_Extract_:
Training proceeds in three stages: (i) contrastive pre‑training of the encoder, (ii) vision‑language alignment using a CLIP‑style objective, and (iii) supervised synthesis training of the decoder. This staged approach leverages large‑scale, multi‑institutional data to achieve strong generalization and robustness to domain shifts.

Performance is evaluated on 26 validation sites (15,748 slices) covering both internal and external cohorts with diverse scanner models and acquisition protocols. OmniSyn achieves an average structural similarity index (SSIM) of 0.90 and peak signal‑to‑noise ratio (PSNR) of 27, outperforming a comprehensive set of baselines: GAN‑based models (pix2pix, CycleGAN), transformer‑based networks (SwinUNet, ResViT), diffusion models (DDPM), and recent language‑guided synthesis methods (BrainMVP, TUMSyn). Quantitatively, OmniSyn records the lowest mean‑squared error (MSE) and the highest SSIM/PSNR across all tested modality pairs (e.g., T1→T1c, T2→T1). Qualitatively, synthesized images exhibit sharper tissue boundaries, reduced hallucination, and better preservation of low‑contrast structures, which are crucial for accurate tumor delineation.

Robustness tests introduce controlled degradations such as motion artifacts, Gaussian noise, and intensity non‑uniformities. OmniSyn’s performance degrades minimally compared with baselines, demonstrating resilience to realistic clinical noise.

Beyond synthesis, the authors assess downstream utility in three clinically relevant tasks: (1) NPC tumor region‑of‑interest (ROI) segmentation, (2) brain tissue segmentation, and (3) clinical stage prediction. Using the synthesized images as inputs, segmentation models achieve Dice similarity coefficients of ≥0.88, a 3–5 % improvement over models trained on original incomplete data. Stage prediction accuracy also rises by 2–4 % when the text‑aligned representations are incorporated. These results indicate that the unified visual‑language embedding learned by OmniSyn transfers effectively to downstream radiotherapy tasks.

_Data supplied_:
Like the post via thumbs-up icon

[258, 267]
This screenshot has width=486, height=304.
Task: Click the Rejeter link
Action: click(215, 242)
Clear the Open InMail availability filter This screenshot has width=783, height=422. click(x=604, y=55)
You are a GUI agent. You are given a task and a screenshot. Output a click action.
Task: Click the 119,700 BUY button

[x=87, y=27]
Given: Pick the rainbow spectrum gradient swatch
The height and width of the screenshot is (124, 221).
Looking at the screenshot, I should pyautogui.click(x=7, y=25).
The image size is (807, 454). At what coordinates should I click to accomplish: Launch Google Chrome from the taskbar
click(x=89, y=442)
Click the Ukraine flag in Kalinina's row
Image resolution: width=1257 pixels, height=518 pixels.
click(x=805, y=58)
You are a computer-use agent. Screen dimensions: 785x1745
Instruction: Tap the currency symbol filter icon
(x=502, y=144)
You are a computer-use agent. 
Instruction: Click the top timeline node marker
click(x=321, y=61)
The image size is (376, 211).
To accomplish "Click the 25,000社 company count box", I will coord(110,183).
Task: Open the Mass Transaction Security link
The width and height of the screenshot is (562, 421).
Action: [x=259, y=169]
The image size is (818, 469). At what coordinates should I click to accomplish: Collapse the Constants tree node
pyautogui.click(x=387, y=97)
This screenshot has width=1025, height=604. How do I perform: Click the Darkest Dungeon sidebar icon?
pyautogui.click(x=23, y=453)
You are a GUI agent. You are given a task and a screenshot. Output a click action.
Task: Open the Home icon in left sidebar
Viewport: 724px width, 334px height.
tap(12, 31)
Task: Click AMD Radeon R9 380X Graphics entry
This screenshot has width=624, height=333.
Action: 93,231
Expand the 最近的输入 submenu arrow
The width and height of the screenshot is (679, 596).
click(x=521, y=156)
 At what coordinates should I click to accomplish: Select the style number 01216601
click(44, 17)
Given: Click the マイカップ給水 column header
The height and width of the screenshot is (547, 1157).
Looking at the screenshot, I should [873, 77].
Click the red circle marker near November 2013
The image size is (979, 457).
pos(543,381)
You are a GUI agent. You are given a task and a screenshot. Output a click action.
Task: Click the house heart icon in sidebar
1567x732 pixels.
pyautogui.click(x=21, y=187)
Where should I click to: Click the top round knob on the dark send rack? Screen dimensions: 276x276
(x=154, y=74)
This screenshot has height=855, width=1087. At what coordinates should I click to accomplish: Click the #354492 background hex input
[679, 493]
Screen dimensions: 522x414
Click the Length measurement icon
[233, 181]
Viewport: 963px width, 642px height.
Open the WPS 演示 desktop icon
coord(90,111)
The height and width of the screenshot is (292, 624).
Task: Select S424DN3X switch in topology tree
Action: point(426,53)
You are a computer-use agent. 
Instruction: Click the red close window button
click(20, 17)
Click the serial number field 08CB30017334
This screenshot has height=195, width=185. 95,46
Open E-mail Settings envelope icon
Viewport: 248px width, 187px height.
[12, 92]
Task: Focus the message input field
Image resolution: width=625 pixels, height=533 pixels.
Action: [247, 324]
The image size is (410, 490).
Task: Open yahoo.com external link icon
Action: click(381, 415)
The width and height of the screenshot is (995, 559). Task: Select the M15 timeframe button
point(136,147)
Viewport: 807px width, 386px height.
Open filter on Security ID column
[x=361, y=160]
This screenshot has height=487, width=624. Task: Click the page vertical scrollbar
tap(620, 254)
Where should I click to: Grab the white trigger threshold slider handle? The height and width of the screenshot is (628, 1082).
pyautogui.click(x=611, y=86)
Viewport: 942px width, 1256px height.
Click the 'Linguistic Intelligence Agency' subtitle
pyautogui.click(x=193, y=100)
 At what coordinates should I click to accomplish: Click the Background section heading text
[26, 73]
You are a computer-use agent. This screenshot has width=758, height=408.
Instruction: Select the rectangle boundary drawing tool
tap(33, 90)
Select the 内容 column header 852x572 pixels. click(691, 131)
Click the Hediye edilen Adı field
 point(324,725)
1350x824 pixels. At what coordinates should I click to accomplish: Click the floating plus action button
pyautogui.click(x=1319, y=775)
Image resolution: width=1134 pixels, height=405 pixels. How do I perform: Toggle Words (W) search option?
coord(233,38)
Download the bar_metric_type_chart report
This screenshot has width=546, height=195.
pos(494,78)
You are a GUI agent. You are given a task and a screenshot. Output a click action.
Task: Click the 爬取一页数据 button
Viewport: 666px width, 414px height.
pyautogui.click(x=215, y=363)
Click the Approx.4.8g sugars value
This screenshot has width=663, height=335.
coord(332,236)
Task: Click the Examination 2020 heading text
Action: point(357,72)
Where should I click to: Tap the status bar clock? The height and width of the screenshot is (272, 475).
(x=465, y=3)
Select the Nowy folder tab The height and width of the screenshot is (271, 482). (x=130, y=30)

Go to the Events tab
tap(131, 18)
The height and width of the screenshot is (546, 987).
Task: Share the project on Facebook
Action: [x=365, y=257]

_Problem description_:
Answer these questions from the OmniSyn text above:
(a) How many validation sites is performance evaluated on?
(b) Which degradations do the robustness tests introduce?
(c) What Dice similarity coefficients do segmentation models achieve when they use the synthesized images as inputs?

_Task solution_:
(a) 26 validation sites (15,748 slices).
(b) Motion artifacts, Gaussian noise, and intensity non-uniformities.
(c) Dice similarity coefficients of ≥0.88.